Database Resources

Mark K. Jowett, Ph.D.

A collection of links and resources that you may find helpful!



Three Rules of DB Design and CASE Tool (Data Modeling)

Three DB Design Rules (Data Modeling):
  1. Entity Integrity: *All* tables must have a PK, and the PK cannot be null (by definition, *must* be unique).
  2. Referential Integrity: FKs *must* match the values of their PKs in their parent tables, including data types (or, may be null, depending upon the business rules)!
  3. Normalization: Single-themed tables! (3NF):
    Mnemonic: All nonkey attributes must depend upon the key (1NF), the whole key (2NF), and nothing but the key (3NF)!
  4. Steps: Normalization_Steps.pdf



Auto Increment VS GUID/UUID

IMPORTANT! - Auto Increment VS GUID/UUID:
Which Should Be Used?!
NEW! MySQL 5.7 (specifically, MySQL 5.7.5 and later) GROUP BY clause
In short:
SQL92 and earlier does *not* permit queries for which the SELECT list,
HAVING condition, or ORDER BY list refer to nonaggregated columns that are not named in the GROUP BY clause.

SQL99 and later permits such nonaggregates *if* they are functionally dependent on the GROUP BY columns: That is,
*if* the primary key (or key attribute) of a nonkey attribute (used in the SELECT clause) is used in the GROUP BY clause.
Solutions:
1) Include *all* non-key, nonaggregate attributes from SELECT clause in GROUP BY clause. Or...
2) Make non-key, nonaggregate attributes from SELECT clause functionally dependent upon GROUP BY columns,
by using their primary keys in the GROUP BY clause!

More information (and example) can be found here:
https://dev.mysql.com/doc/refman/5.7/en/group-by-handling.html
And, here:
https://stackoverflow.com/questions/34115174/error-related-to-only-full-group-by-when-executing-a-query-in-mysql
BTW, disabling the default setting is *NOT* recommended.
				



Databases vs Spreadsheets



Database Rankings, SQL History, NoSQL

DB-Engines Ranking
SQL History
NoSQL systems may be catching up?
MongoDB (NoSQL database)



Creating ERDs



Relationships: Weak and Strong

Relationships: Weak and Strong



Forward/Backward-Engineering Databases (ERDs)

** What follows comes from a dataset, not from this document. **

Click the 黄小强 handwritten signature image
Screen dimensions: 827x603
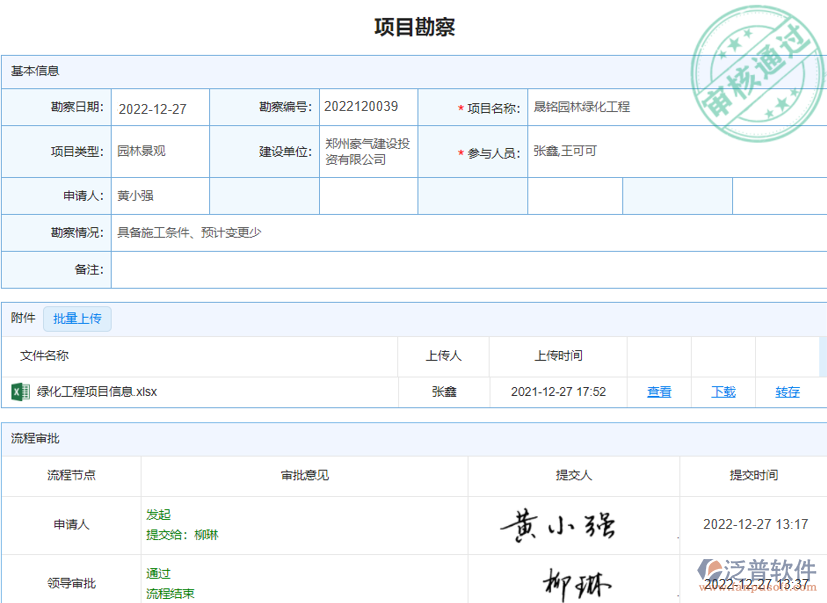558,524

  • Forward Engineering Using MySQL Workbench
  • Backward_Engineering_ERDs.pdf


  • Data Dictionary Example

    Data Dictionary Example



    Enforcing PK/FK Relationships

    Enforcing_PK_FK_Relationship.pdf



    SQL Statements

    (Uses Premiere database: details bottom of page)
    SQL - Quick Reference

    Log in to *YOUR* database using MySQL Workbench, AND through SSH:
    Notes > MySQL Workbench and SSH Login Procedures:
    1. Using MySQLWorkbench, AND
    2. Using SSH Client (a. Windows, b. Mac)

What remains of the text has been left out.